State how many lines of the records below contain the word "window", giving only the number.

[Start of Data shown]

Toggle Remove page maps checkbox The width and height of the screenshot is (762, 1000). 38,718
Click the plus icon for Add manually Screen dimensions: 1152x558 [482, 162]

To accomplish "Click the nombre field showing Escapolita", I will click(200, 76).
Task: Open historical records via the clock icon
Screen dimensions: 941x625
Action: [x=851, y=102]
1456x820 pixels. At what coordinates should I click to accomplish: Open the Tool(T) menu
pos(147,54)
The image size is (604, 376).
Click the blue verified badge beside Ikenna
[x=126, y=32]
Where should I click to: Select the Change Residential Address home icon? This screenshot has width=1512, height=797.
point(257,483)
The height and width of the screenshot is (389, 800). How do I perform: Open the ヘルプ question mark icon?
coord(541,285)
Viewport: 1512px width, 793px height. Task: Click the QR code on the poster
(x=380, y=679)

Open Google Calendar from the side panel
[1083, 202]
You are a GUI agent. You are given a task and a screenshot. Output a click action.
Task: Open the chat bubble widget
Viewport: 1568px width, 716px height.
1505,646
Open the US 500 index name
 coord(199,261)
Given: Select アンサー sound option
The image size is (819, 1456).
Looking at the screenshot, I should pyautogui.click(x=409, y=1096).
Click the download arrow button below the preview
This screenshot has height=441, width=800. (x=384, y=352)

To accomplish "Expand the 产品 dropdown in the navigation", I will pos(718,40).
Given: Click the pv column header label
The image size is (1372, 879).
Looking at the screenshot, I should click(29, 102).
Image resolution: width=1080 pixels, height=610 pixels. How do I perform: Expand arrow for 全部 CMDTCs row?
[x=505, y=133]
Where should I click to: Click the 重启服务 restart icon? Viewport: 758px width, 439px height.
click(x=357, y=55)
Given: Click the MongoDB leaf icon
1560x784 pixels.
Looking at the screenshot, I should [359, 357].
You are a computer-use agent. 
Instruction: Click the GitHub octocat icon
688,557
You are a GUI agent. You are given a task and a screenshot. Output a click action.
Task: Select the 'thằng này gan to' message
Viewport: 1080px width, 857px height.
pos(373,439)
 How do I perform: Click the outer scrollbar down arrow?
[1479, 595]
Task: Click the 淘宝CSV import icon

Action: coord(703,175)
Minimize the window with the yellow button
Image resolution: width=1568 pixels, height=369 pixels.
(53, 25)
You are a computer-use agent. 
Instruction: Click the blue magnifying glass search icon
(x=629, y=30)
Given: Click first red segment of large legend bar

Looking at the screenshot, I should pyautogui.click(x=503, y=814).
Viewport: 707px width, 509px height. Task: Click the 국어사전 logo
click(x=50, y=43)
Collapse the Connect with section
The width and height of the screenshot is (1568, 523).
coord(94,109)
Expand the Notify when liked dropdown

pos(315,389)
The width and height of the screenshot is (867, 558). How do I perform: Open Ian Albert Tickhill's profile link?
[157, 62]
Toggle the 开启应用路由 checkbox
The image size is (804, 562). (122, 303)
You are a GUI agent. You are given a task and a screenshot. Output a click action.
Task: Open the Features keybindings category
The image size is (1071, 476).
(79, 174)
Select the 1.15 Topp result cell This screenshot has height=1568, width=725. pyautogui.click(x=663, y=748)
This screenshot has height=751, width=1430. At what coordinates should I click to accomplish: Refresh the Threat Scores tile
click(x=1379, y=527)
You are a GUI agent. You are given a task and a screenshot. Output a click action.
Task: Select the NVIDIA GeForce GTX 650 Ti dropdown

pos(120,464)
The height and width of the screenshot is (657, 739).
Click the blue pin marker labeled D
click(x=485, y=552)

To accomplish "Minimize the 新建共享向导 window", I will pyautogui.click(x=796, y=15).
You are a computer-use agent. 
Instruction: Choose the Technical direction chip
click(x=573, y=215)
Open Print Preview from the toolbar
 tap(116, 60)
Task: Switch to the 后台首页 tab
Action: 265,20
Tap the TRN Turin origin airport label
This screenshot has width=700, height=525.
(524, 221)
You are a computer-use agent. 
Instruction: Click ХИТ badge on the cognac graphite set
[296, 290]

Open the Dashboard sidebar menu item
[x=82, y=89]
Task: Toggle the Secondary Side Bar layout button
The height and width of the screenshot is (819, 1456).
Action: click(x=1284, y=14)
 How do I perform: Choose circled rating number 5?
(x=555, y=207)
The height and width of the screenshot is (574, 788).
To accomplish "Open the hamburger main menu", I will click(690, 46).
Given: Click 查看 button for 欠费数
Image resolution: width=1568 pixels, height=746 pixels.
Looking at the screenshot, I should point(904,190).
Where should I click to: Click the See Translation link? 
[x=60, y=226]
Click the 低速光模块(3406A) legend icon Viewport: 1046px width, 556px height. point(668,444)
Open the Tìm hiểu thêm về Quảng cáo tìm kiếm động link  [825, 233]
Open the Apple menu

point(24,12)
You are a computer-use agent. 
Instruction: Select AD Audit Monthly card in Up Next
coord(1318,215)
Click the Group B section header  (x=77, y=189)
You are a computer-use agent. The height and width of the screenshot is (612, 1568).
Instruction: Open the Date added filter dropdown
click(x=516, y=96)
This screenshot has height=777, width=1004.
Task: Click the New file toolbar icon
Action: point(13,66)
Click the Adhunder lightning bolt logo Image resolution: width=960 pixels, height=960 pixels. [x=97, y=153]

[End of Data shown]

- Solved problem -
2